- _TRY IT_
Copy every line from the one containing "At what coordinates should I click to accomplish: Collapse" through the last line of the records below, both included, and nothing else.

BEGIN SOURCE DATA

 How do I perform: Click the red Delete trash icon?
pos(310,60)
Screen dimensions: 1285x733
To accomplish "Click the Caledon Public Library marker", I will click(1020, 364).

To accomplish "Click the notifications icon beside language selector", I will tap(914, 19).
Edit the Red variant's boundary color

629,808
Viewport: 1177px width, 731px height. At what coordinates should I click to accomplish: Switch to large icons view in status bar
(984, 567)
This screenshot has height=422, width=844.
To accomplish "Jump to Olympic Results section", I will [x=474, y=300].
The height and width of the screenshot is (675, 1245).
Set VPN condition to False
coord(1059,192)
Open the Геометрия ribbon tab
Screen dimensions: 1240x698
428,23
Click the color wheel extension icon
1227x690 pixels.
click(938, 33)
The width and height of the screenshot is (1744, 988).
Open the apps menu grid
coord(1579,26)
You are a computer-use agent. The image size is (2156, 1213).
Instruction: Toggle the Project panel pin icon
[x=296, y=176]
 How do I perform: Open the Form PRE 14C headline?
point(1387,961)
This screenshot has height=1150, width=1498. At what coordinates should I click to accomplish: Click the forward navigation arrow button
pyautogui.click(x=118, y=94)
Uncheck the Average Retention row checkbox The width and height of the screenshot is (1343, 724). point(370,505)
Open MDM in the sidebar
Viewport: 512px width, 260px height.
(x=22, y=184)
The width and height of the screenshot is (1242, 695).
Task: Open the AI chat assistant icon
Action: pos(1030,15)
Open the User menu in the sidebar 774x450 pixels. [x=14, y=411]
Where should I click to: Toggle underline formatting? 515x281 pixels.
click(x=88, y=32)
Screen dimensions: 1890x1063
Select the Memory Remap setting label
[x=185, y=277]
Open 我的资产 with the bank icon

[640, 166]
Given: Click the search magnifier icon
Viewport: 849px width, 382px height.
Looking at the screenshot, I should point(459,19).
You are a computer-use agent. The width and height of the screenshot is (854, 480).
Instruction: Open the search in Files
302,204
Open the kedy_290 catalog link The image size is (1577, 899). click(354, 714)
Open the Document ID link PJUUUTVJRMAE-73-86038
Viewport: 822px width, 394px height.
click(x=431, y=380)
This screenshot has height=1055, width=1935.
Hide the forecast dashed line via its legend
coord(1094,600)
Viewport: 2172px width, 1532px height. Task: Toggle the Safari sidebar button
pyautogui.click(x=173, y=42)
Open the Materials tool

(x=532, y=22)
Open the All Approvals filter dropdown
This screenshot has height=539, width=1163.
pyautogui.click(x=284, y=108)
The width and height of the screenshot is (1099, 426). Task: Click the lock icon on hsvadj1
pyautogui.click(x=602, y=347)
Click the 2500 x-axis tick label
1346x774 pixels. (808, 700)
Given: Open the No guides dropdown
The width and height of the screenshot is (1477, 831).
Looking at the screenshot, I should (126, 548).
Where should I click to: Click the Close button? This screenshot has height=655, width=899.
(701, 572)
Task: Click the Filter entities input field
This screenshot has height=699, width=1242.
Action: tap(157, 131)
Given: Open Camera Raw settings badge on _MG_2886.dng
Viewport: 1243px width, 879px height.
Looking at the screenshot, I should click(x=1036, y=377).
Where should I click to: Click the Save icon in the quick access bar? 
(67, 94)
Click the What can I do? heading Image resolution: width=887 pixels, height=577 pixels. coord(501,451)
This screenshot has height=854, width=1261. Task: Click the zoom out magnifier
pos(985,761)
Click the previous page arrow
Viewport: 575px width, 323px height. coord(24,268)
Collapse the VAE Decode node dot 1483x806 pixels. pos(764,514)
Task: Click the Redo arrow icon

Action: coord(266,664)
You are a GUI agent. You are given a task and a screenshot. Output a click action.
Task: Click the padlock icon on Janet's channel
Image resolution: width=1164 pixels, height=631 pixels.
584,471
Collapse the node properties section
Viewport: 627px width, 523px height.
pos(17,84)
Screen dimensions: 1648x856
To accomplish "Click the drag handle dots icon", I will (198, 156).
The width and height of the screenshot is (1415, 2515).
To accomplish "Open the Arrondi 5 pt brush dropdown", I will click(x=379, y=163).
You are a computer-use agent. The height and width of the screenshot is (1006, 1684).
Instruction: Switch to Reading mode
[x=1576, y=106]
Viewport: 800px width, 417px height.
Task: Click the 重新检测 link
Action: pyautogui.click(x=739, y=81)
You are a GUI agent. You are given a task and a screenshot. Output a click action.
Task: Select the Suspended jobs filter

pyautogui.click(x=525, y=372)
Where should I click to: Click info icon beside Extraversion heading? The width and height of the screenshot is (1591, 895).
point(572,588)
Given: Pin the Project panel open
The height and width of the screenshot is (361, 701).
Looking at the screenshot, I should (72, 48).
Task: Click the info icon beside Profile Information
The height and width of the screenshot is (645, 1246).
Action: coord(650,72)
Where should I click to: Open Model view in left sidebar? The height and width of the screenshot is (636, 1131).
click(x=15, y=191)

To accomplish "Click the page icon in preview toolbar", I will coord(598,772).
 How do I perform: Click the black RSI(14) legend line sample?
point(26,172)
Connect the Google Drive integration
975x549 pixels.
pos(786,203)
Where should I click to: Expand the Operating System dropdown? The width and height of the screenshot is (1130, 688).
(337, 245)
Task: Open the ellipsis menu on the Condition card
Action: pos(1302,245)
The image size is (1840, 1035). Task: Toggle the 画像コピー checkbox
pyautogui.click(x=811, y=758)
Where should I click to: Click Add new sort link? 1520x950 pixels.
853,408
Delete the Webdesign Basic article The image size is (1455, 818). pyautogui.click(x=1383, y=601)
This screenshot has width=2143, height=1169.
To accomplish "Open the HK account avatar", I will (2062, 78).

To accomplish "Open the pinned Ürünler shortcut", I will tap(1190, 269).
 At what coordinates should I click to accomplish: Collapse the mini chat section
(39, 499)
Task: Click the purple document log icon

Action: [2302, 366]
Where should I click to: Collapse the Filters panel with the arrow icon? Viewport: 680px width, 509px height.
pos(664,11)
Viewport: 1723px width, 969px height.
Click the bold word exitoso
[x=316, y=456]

END SOURCE DATA

- _EXERCISE ANSWER_
 At what coordinates should I click to accomplish: Collapse the mini chat section
(39, 499)
Task: Click the purple document log icon

Action: [2302, 366]
Where should I click to: Collapse the Filters panel with the arrow icon? Viewport: 680px width, 509px height.
pos(664,11)
Viewport: 1723px width, 969px height.
Click the bold word exitoso
[x=316, y=456]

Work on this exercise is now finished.